- [EXPLORE THE MATERIAL]:
1 – In the article, about how many students does the Jefferson Scholarship program accept each year?
2 – Copy a passage from the article word for word, starting at "LatestWhen I was" and stopping after "an American jail.".

TEXT SECTION Block Start

How Did an '80s College Romance in Virginia Lead to Murder and a Global Diplomatic Debate?
LatestWhen I was at the University of Virginia, whispers about this story floated around: a student, 20 years before, had fled the country, then confessed to murdering his girlfriend’s parents, then recanted the confession—and now was publishing books from an American jail.
I heard this in particular because I was in the same scholarship program that had brought Jens Soering, the student in question, to UVA. The Jefferson Scholarship program accepts around 35 students per year, a crop of undergrads so decorously and straightforwardly ambitious that my postgraduate plans (the Peace Corps) seemed extremely slackerish. Bad behavior among scholarship recipients became lasting gossip, and this was a story that no one could forget, much less believe. He didn’t actually do it, one of my friends once told me, and then I graduated and forgot about it. And then read this incredibly absorbing Nathan Heller story about the Soering/Haysom case in The New Yorker last month.

TEXT SECTION Block End
DATASET CONTENT Block Start

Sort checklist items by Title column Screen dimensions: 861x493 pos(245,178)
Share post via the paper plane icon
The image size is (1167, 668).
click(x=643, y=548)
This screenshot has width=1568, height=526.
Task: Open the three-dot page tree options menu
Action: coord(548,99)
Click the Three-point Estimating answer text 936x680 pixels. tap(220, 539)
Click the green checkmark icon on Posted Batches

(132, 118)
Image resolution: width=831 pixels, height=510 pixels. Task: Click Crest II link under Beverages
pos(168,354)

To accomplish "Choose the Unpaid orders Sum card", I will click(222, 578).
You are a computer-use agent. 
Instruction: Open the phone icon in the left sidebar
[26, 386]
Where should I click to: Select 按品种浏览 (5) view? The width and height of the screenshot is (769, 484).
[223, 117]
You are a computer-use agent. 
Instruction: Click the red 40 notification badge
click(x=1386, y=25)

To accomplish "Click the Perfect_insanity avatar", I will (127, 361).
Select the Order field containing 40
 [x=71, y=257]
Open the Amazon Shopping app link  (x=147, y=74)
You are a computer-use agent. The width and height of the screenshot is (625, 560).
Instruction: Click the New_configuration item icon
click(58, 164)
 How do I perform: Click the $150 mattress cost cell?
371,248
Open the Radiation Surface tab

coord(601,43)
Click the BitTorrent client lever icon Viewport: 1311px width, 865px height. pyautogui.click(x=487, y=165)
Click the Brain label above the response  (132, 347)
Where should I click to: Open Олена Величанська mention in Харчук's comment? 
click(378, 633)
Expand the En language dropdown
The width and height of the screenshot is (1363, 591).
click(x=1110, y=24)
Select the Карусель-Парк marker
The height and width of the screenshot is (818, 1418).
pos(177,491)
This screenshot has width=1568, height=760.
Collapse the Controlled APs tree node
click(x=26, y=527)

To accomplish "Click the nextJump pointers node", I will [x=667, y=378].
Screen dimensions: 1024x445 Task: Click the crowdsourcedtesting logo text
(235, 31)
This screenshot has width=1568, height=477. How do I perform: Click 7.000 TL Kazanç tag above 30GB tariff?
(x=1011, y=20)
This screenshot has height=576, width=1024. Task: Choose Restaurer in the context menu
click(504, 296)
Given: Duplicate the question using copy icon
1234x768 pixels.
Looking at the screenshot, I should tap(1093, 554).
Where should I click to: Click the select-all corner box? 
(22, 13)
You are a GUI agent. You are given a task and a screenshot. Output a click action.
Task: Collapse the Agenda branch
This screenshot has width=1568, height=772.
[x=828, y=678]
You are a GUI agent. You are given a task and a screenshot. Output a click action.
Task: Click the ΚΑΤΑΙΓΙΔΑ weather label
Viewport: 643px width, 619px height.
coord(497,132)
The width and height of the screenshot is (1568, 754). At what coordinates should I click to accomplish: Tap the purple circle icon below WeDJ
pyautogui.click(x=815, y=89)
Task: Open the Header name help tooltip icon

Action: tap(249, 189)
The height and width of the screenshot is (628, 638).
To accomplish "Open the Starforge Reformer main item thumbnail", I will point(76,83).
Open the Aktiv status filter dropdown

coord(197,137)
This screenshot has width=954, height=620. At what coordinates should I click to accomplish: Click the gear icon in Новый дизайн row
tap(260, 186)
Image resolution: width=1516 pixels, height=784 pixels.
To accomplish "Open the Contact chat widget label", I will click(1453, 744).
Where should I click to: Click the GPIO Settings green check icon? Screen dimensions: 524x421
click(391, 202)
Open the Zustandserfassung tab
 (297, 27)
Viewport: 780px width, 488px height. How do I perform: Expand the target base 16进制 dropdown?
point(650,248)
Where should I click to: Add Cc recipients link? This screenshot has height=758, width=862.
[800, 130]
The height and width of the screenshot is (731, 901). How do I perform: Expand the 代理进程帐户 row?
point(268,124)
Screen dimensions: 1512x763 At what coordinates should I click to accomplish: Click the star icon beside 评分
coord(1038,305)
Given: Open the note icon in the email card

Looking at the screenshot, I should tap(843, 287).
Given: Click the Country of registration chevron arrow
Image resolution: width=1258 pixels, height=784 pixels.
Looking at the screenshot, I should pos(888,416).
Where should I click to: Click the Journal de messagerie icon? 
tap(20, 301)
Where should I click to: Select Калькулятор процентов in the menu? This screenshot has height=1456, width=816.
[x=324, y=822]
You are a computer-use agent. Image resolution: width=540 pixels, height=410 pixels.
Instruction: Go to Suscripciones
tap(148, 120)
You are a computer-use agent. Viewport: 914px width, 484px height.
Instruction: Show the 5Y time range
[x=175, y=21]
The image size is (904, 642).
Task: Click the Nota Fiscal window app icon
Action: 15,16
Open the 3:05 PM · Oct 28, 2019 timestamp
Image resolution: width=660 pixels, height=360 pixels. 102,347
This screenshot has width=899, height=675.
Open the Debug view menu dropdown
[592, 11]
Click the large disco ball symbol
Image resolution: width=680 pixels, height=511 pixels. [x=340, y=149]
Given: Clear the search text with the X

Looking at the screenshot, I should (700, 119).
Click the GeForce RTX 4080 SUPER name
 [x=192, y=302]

DATASET CONTENT Block End

- [RESULTS FOR EACH TASK]:
1 – Around 35 students per year.

2 –
LatestWhen I was at the University of Virginia, whispers about this story floated around: a student, 20 years before, had fled the country, then confessed to murdering his girlfriend’s parents, then recanted the confession—and now was publishing books from an American jail.